Football ground in Alexandria, Scotland

Millburn Park is a football ground in Alexandria, Scotland. It has been the home ground of Vale of Leven since 1888, hosting Scottish Football League matches between 1890 and 1926.

==History==
Millburn Park was opened in August 1888 when Vale of Leven moved from North Street Park. A grandstand was brought from North Street Park and erected on the eastern side of the pitch, which was surrounded by a cinder track. A covered stand was put up on the western side of the pitch, and a pavilion opened in the south-eastern corner.

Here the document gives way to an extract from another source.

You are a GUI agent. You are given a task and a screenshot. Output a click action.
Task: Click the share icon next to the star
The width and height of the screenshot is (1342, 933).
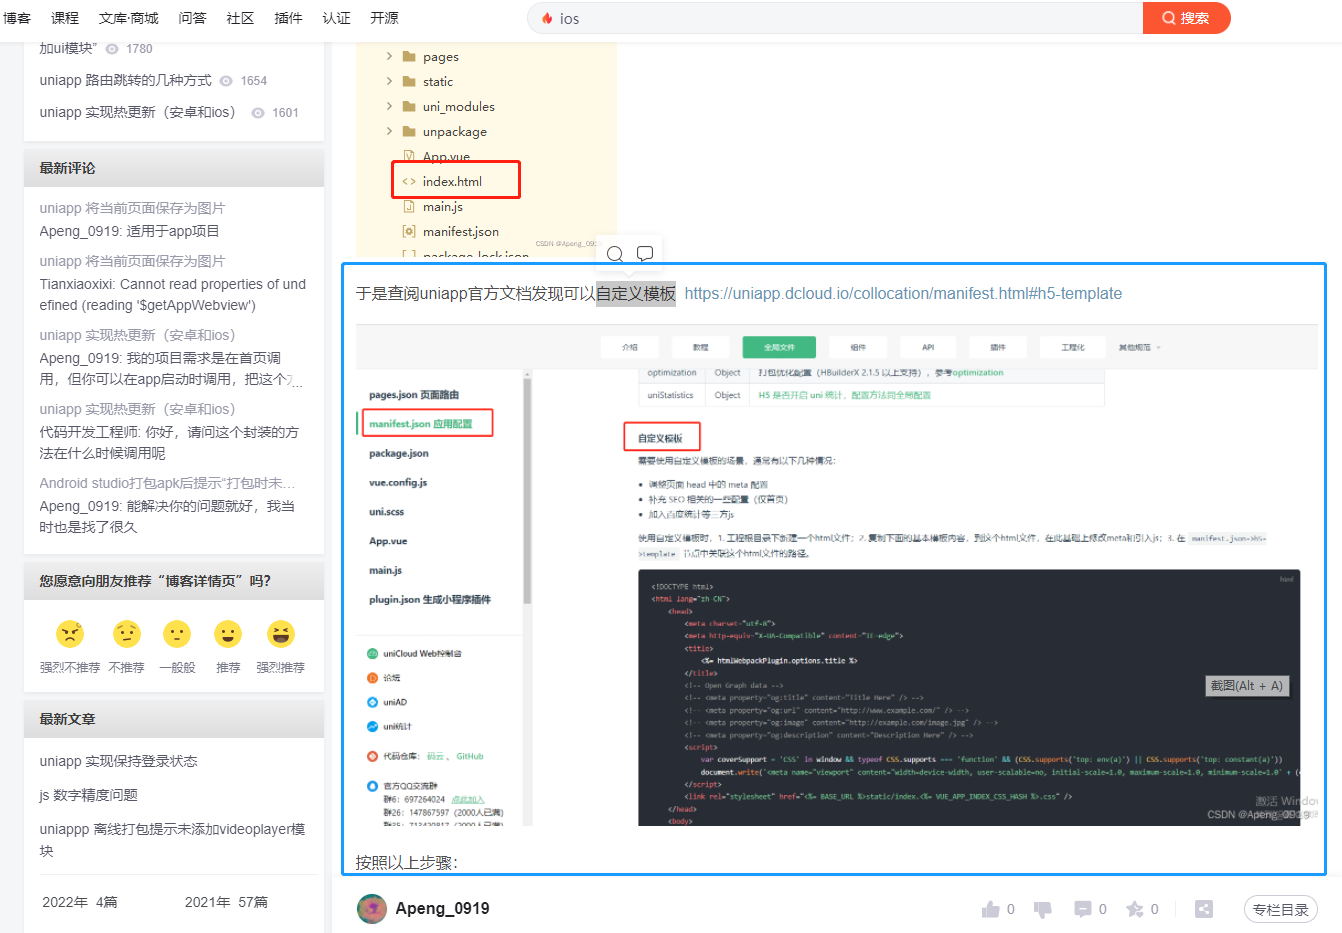coord(1203,909)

Vale of Leven were founder members of the Scottish Football League in 1890, and the first league match was played at Millburn Park on 30 August 1890, with Vale of Leven beating Abercorn 2–1. Although the club left the league in 1892, they were elected into Division Two in 1905. The ground's probable record attendance of 8,000 was set for a Scottish Cup match against Alloa Athletic on 2 February 1922.

Towards the end of the 1925–26 season, Division Three was disbanded; the final Scottish Football League match was played at Millburn Park on 3 April 1926, with Vale of Leven drawing 2–2 with Mid-Annandale. The club was also disbanded a few years later but reformed as a Junior club in 1939, with the reformed club using Millburn Park.